ニコライ・ペトロフ
Nikolai Petrov
(1943-)
    ロシアにはすごいピアニストがたくさんいるが中でもニコライ・ペトロフほど正にロシアの重戦車と言うにふさわしいピアニストもいないのではないだろうか。 クライヴァーンコンクール、エリザベートコンクールで上位入賞しているが、第3回チャイコフスキーコンクールでは優勝確実といわれながら手の故障によって出場できなかった。しかし、ペトロフは当時から「ソビエトを代表するピアニスト」として国家的に押し出されていたようである。若干30代にして当時のメロディアからプロコフィエフのソナタ全集を録音したということからも国家的に期待されていたピアニストであることがわかる。
 彼はとにかくテクニック、メカニックを重視する。彼にとってミスタッチということは最悪の事態であり、音楽的表現がいくらすばらしくても、たった一つのミスタッチによってすべてがダメになってしまうほどのダメージであるらしい。そんなことを言い出すと世のピアニストの大半はピアノを弾くのがいやになってしまうのであるが。
 ペトロフのレパートリーは主にロマン派から近現代の作品が多い。確かなテクニックとピアノをひっくり返さんばかりの打鍵力を発揮できるからであろう。もちろんバッハなどの録音もあるが、彼にとって有名曲は「ファーストフード」のようなものであまり食指が動かないらしい。
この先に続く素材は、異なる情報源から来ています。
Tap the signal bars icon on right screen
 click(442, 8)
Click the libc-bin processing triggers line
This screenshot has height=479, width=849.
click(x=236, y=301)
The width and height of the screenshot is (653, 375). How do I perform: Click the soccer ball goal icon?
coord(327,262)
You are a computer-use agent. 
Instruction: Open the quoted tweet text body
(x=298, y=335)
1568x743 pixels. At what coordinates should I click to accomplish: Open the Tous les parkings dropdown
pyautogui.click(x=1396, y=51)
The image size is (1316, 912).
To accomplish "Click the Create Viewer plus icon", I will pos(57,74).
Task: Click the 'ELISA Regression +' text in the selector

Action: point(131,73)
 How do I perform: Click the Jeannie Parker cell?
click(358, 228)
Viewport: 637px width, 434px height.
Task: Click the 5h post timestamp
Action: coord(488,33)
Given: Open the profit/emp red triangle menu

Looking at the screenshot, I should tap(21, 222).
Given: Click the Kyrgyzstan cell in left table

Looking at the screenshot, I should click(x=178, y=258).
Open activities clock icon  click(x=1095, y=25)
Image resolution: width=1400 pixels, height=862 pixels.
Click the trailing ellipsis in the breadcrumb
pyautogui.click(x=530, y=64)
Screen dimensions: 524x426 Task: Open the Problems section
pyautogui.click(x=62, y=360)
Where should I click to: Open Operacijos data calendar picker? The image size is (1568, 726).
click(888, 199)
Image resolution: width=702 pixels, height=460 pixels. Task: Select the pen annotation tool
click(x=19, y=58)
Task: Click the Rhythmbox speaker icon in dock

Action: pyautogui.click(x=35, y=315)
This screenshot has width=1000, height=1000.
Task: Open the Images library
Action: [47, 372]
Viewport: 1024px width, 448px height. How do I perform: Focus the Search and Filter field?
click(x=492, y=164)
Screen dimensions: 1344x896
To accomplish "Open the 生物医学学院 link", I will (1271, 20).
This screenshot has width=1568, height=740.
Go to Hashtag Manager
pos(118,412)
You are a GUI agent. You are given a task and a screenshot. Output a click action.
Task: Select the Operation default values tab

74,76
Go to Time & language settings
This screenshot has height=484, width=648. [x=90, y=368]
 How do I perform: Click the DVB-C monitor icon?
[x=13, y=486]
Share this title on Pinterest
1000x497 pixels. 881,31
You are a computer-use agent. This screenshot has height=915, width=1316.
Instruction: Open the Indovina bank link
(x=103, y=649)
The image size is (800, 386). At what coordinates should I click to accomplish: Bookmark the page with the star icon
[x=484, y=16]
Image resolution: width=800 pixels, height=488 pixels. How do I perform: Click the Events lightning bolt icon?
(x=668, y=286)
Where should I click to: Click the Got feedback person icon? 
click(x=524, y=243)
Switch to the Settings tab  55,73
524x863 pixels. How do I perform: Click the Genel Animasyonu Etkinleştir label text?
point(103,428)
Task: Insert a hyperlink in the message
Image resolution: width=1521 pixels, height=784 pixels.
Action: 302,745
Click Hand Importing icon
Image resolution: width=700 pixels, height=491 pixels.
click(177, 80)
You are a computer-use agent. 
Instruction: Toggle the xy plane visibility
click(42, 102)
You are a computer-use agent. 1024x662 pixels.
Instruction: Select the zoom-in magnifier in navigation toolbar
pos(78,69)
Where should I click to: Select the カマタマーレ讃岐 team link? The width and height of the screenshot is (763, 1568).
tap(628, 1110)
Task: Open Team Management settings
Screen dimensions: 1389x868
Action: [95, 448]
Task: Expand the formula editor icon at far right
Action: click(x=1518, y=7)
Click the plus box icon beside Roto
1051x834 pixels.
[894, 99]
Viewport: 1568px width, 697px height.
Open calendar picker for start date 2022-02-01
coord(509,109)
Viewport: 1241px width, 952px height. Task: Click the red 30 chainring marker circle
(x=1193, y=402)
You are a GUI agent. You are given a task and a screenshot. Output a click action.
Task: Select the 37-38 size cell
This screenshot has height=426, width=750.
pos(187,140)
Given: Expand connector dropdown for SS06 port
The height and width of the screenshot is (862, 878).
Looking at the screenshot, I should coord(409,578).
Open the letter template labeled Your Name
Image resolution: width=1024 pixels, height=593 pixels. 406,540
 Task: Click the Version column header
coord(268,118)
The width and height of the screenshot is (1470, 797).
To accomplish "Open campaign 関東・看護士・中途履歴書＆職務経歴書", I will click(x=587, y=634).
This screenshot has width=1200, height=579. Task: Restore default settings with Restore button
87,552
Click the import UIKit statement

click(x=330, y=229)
リストの悪名高い「パガニーニ練習曲」の初版やロシアの現代作曲家、ロディオン・シチェドリン、ニコライ・カプスチンやスベトラーノフの協奏曲等の演奏録音を見れば頷けるであろう。年代的にはポリーニとほぼ同世代のピアニストであるがロシア国内に残っていたせいもあり、その録音はLP時代にメロディア原盤の日本ビクター盤が発売されただけでいまだCD化されていないものを数多くある。バーバーとシチェドリンのソナタのLPなどどのような演奏なのだろうか?
 最近のペトロフはどう見ても太りすぎである。心臓に相当の負担がかかっているのではないかと心配になってくる。大きなお世話だろうが、ファンとしては少し節制されては如何なものかと思う。